Available data: Begin
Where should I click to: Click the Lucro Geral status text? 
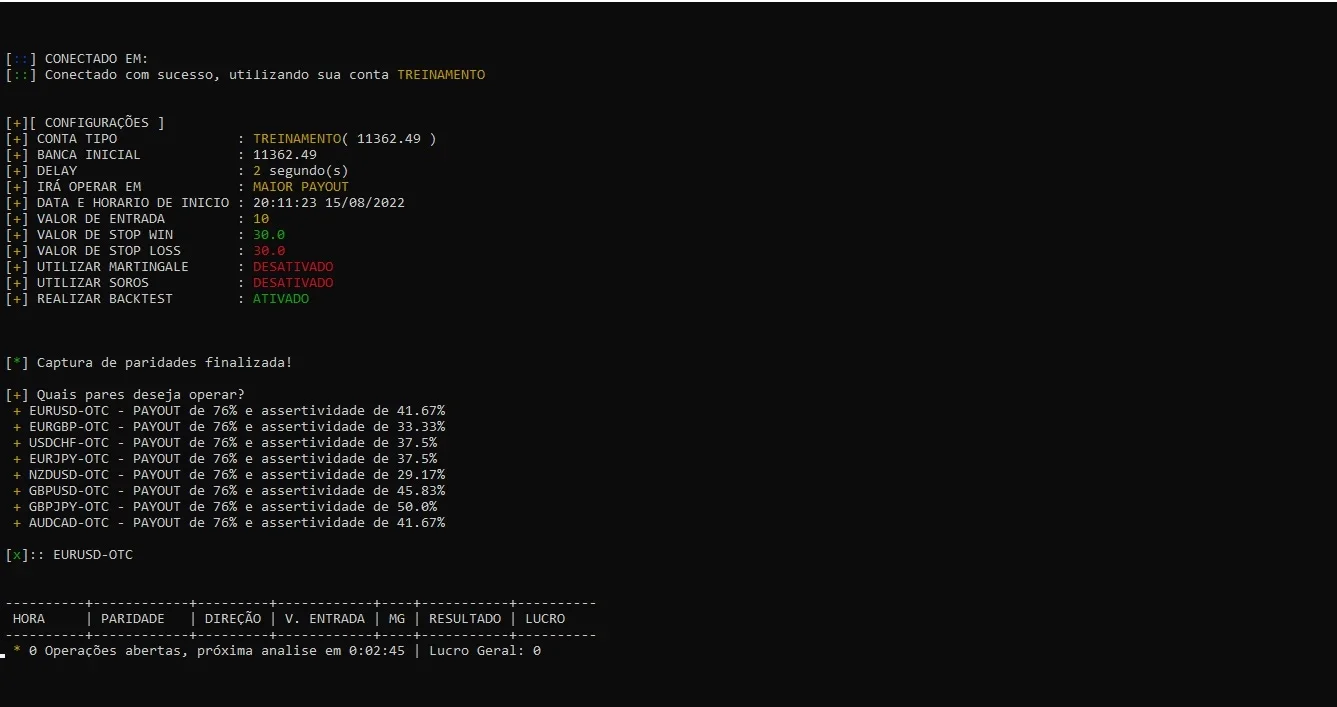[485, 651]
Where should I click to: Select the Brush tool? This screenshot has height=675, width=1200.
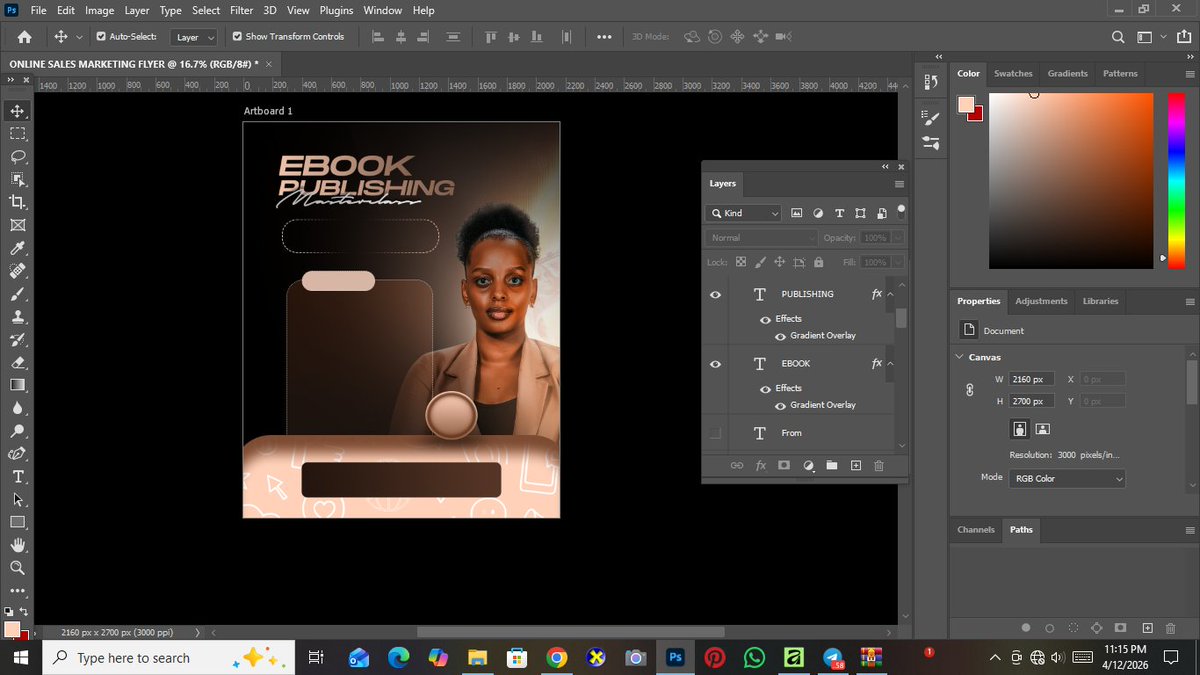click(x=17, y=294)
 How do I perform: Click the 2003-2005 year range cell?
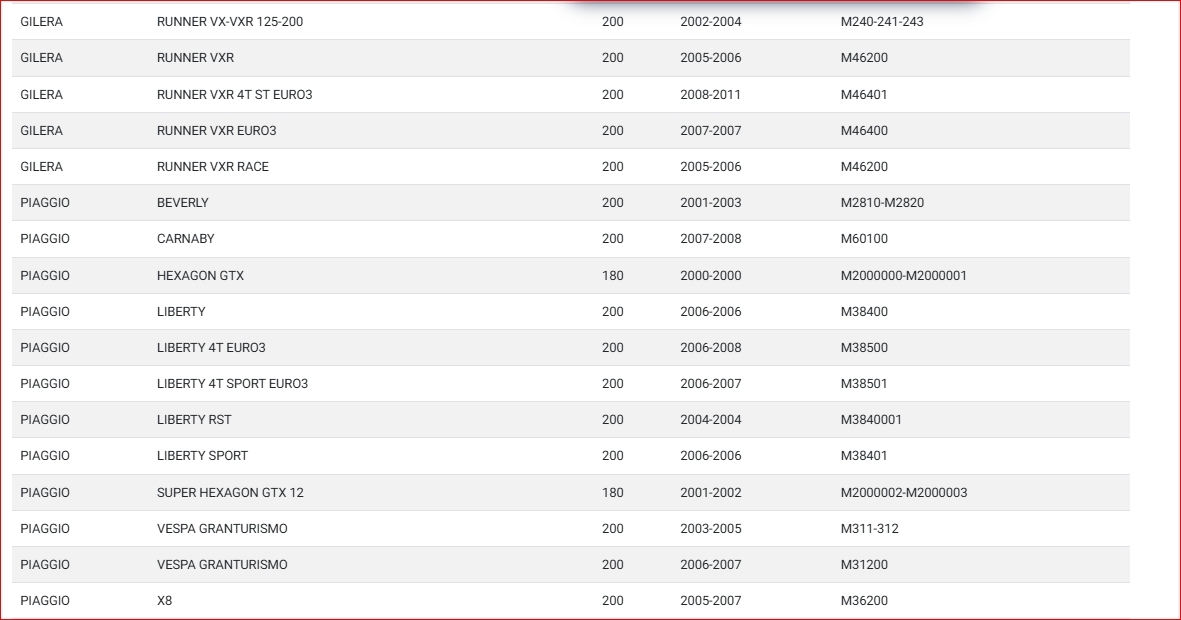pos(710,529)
Available data: End
Task:
Print all of the entries word for word. Omit the pictures they contain.

Finished exercise:
Where should I click to: Click the Lucro Geral status text? 
[485, 651]
Where should I click to: Select the Brush tool? This screenshot has height=675, width=1200.
click(x=17, y=294)
 How do I perform: Click the 2003-2005 year range cell?
pos(710,529)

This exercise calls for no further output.